Après son bilan positif, la passion est vite montée. Les porte-paroles de cette manifestation ont tour à tour évoqué l’avenir de ces traditions et le dur métier de manadier. Pas moins de douze manades sur le territoire de Petite Camargue. Pour le président de la communauté de communes André Brundu, en plus des objectifs initiaux, les journées en pays ont permis de mieux faire connaitre leur vie et leur travail, notamment grâce aux explications pédagogiques d’Anelyse Chevalier et Jean-Marie Espuche. Présents pour ce bilan, ils ont confirmé l’intérêt de la manifestation qui a attiré un public différent, plus large et montré la nécessité de mieux communiquer sur les traditions camarguaises noyées parfois dans les clichés de la Camargue ou le marketing pour le littoral.

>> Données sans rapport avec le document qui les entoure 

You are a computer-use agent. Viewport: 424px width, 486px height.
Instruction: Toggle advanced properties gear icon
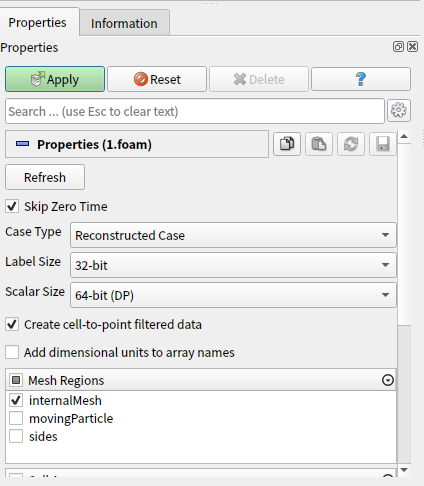click(399, 111)
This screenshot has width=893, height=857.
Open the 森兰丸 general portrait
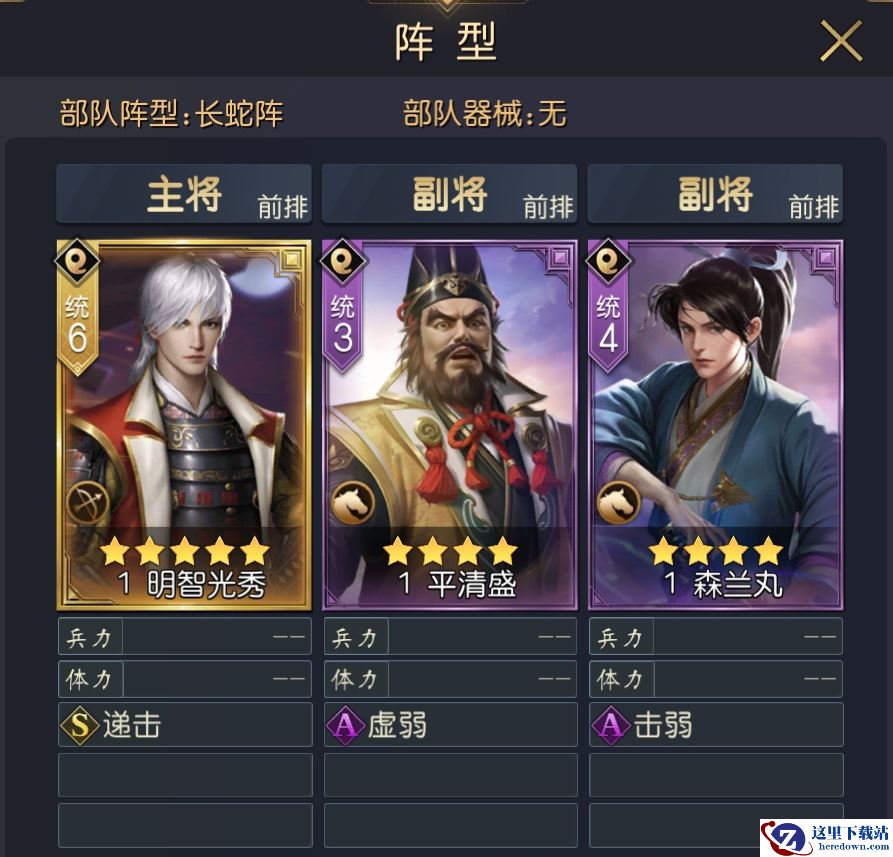pyautogui.click(x=715, y=425)
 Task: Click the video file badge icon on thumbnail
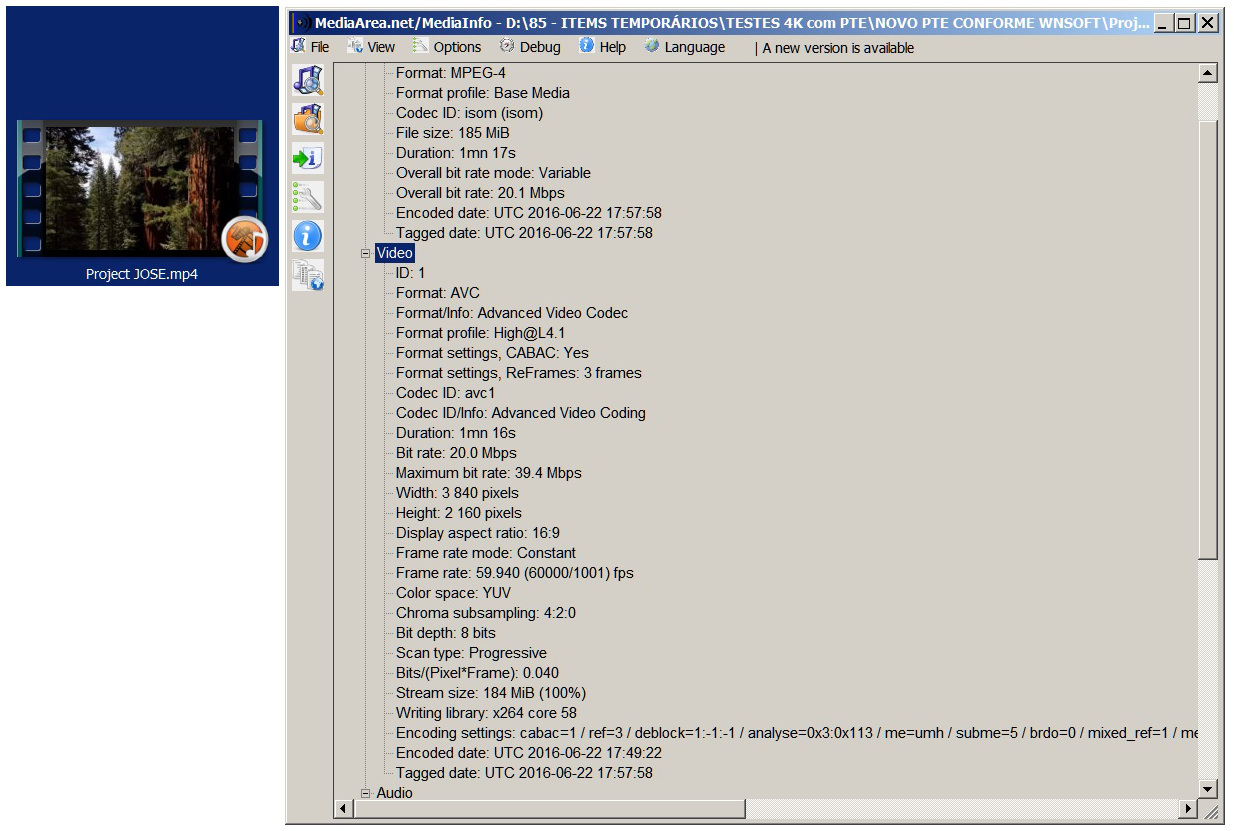pyautogui.click(x=244, y=238)
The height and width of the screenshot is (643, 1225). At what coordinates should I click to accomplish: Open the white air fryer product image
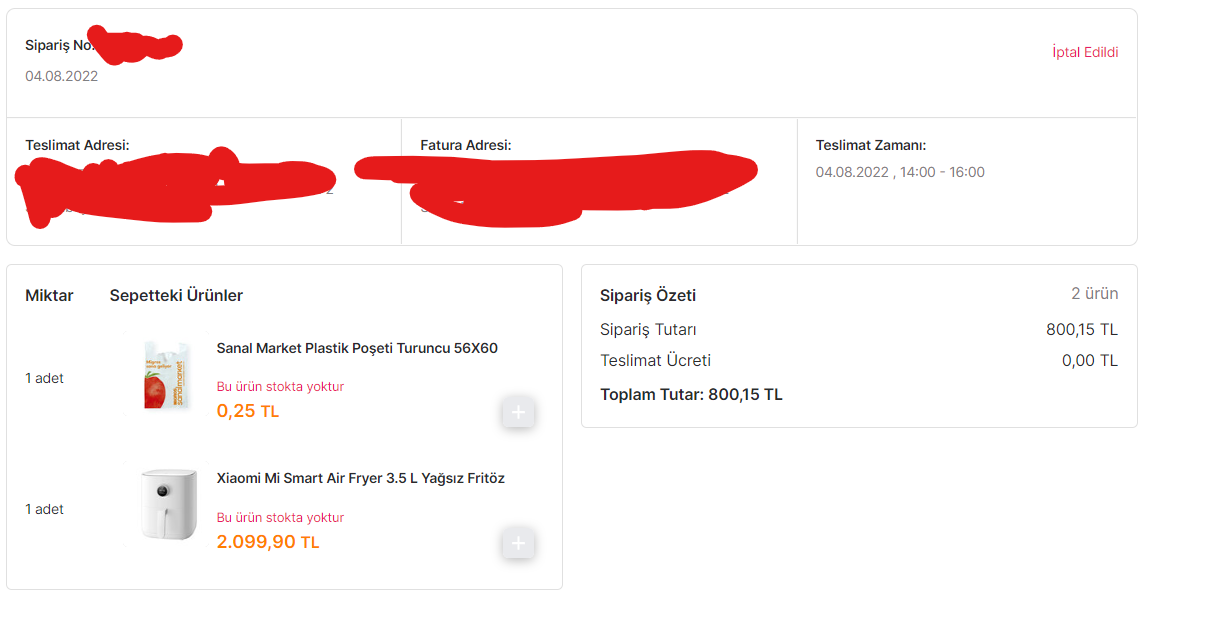click(167, 506)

Des manadiers fatigués moralement

Un coup de gueule a été remarqué, celui du manadier André Vitou venu représenter la Fédération des manadiers. « Notre profession est difficile et prise en otage par les assurances. C’est moralement épuisant. Nous sommes sur le fil du rasoir avec en plus une épée de Damoclès au-dessus de nos têtes. » Il a évoqué le manque de reconnaissance du métier de manadier, sa contribution à l’économie locale et à l’écosystème ; la nécessité de faire remonter la question de la responsabilité des manifestations de rue au niveau national. « L’action nous a fait un bien moral et financier. Elle a permis de mettre un focus sur notre travail. Nous sommes des terriens, on a les pieds sur terre et on travaille toute l’année par tous les temps ! » a conclu le manadier.

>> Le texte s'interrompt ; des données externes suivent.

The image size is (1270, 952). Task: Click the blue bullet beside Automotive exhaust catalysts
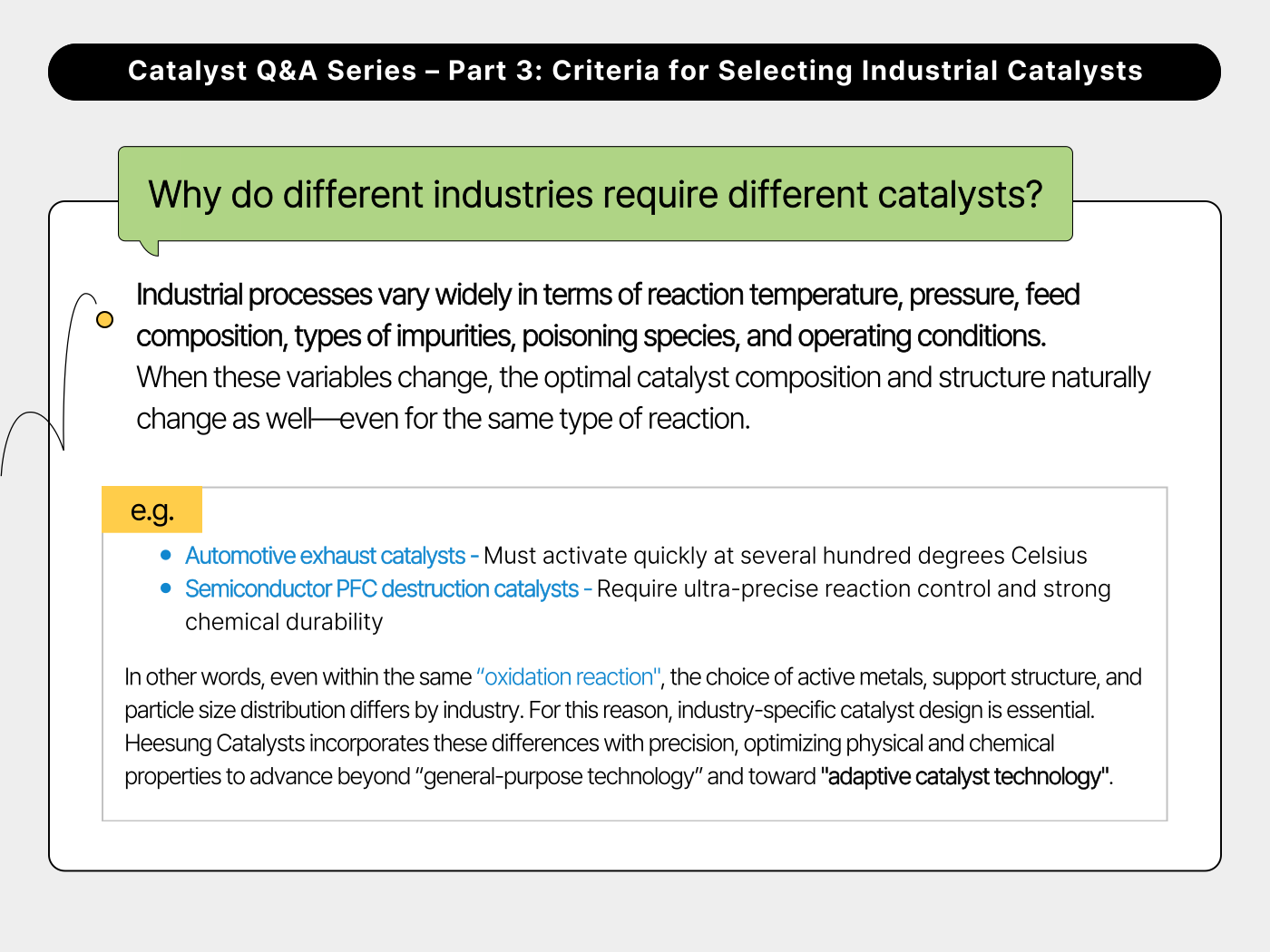[166, 555]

Tous se sont accordés sur les bienfaits de l’action du Petr qui a mis un peu de baume sur la souffrance des manades. D’autres fonds seront cherchés pour d’autres actions car l’Europe ne peut financer deux fois le même projet. Les réflexions vont se poursuivre et les combats pour sauvegarder les traditions camarguaises.

Une protection grâce à la démarche d’inscription au patrimoine immatériel de l’Unesco ?

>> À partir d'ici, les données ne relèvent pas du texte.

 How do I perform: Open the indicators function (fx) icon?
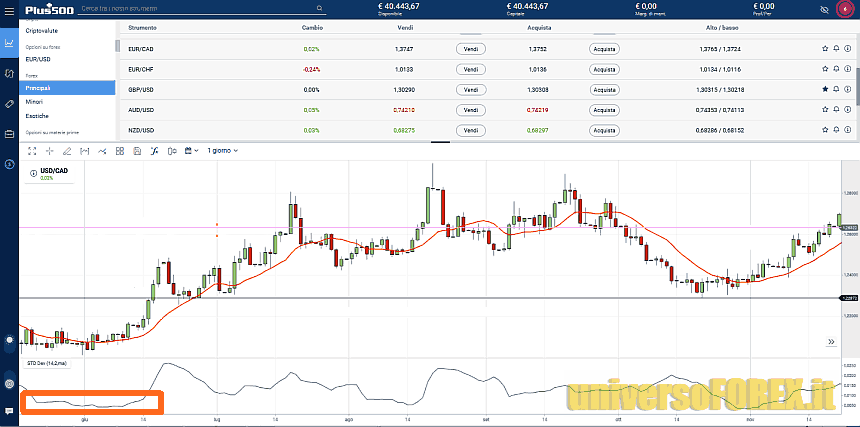pyautogui.click(x=154, y=151)

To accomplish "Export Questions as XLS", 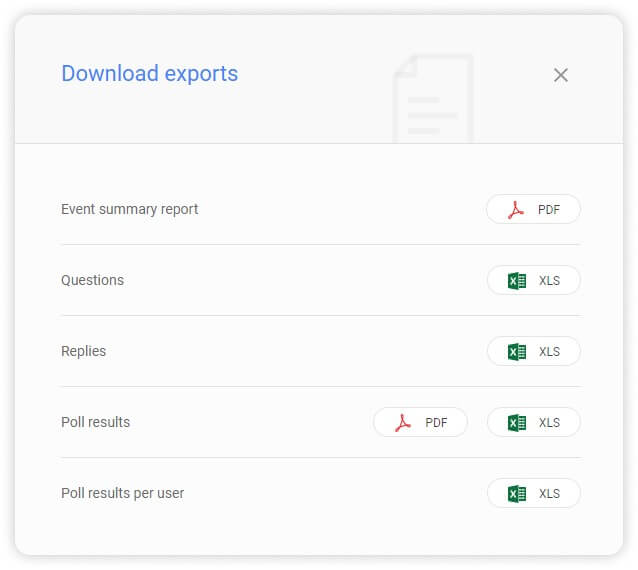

Anelyse Chevalier a fait le point sur la démarche qui élargit la vision des traditions camarguaises pour permettre leur reconnaissance. Un long travail de terrain sur les pratiques et savoir-faire des gens de bouvine. Le taureau reste l’élément central, sous-jacent mais l’accent est mis sur les traditions, les coutumes, la culture. « L’âme de la Camargue » dans les trois départements taurins. Un label qui demandera encore plusieurs années de travail mais contribuera sans doute à protéger ces traditions séculaires.